¿Por qué invertimos en ciencia?

Una de las preguntas más recurrentes cuando digo que trabajo en astrofísica es «¿y eso para qué sirve?» En esta entrada busco dar mi respuesta a esta cuestión.

La pregunta de «¿y eso para qué sirve?» es, al menos según mi experiencia, una de las más recurrentes que se hacen a un científco cuando la aplicación inmediata de su investigación no está clara. Es distinto en otros casos; nadie pregunta por la utilidad de una investigación contra el cáncer o el desarrollo de una nueva tecnología. Sin embargo, en la sociedad actual nos desconcierta que no toda la inversión de dinero se haga con vistas a un retorno económico. Y, sinceramente, la pregunta es más que legítima -aunque quizás engañosa- en países como España, donde la mayor parte de la investigación superior en estos campos se hace con fondos públicos. Los ciudadanos pagan y tienen derecho a saber a dónde van sus impuestos. Sin embargo, la necesidad de esta pregunta denota un cierto fracaso por parte de la comunidad científica, quienes no sabemos transmitir la razón última de nuestro esfuerzo y, con ello, un mal uso del dinero público.

Como digo, esta pregunta resulta engañosa en su formulación. Al preguntar «para qué sirve» algo estamos asumiendo, implícitamente, una escala de valores, en la cual los más bajos se ven ontológicamente supeditados a los de mayor valor. En esta, por lo general, aceptamos que la vida y el bienestar humano están en la cúspide, y es por esto que no preguntamos para qué sirve buscar nuevos tratamientos médicos o tecnologías que nos faciliten la vida. Sin embargo, la vida social actual impone una inversión de valores que han estado presentes durante más de 20 siglos, planteando que el bienestar humano solo responde a cuestiones materiales y, por ello, a estas se tiene que supeditar todo. Se olvidan del deseo innato del ser humano por conocer. Se olvidan de que «entre las ciencias, es más sabiduría aquella que se escoge por sí misma y con el solo fin de saber, que la que se elige por sus resultados» (Metafísica, Aristóteles). Es cierto que a este deseo solo puede responderse cuando las condiciones materiales son propicias y estas son, por tanto, cronológicamente -que no ontológicamente- anteriores. Es cierto que de forma colateral -aunque central para los políticos- hay estudios, como el de la NASA, que demustran un retorno económico significativo de la inversión pública en ciencia, así como ejemplos del uso de tecnología desarrollada para el ámbito científico que luego se ha llevado al comercial, como el caso de las CCDs y las cámaras digitales. Sin embargo, esta no es la motivación de la mayoría de científicos, y caer en ella como argumento, si bien conveniente por su sencillez, conlleva el riesgo de instrumentalizar la ciencia en favor de un consumismo ilimitado.
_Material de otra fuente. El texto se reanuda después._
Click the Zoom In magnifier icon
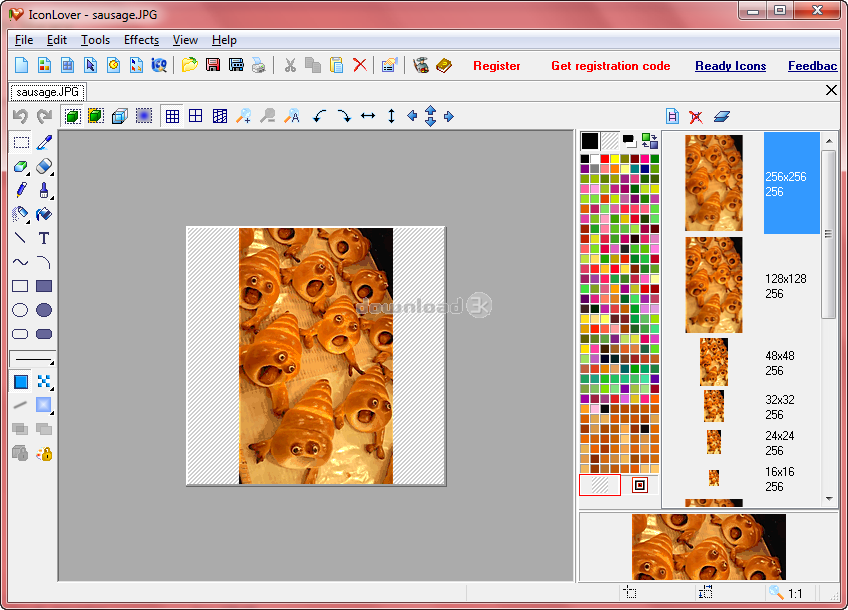 pyautogui.click(x=243, y=116)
Esta posición conlleva obligaciones. Como científicos, no podemos ocultarnos en la torre de marfil que supone la academia y quedarnos en una posición de superioridad intelectual. Es la sociedad en su conjunto la que nos garantiza las condiciones necesarias para que, mediante nuestro trabajo, podamos aumentar el conocimiento general, que debe ser una riqueza compartida. Por ello, la divulgación no debería ser un agregado más en nuestro día a día, como lo son los trámites administrativos, necesarios para el normal funcionamiento pero indeseables. Debería ser una parte fundamental de nuestras tareas, ya que supone un justo retorno a la sociedad por el esfuerzo compartido. No vale con generar conocimiento, sino que este debe difundirse tanto como sea posible.

Soy consciente de que mi respuesta resulta poco convincente en la sociedad actual, ya que apela a una escala de valores distinta a la vigente, pero creer en ella es propiamente un acto de rebeldía necesario en la lucha contra un modelo de producción y consumo que olvida el valor intrínseco del conocer y el ser en favor del tener, conduciendo a la humanidad a un irrevocable destino de destrucción de los recursos que nos proporciona la naturaleza. La reconciliación con nuestro propio ser como parte integral de la naturaleza pasa por la revalorización del conocimiento como valor superior a los bienes de consumo, y es el único camino transitable para garantizar un futuro sostenible.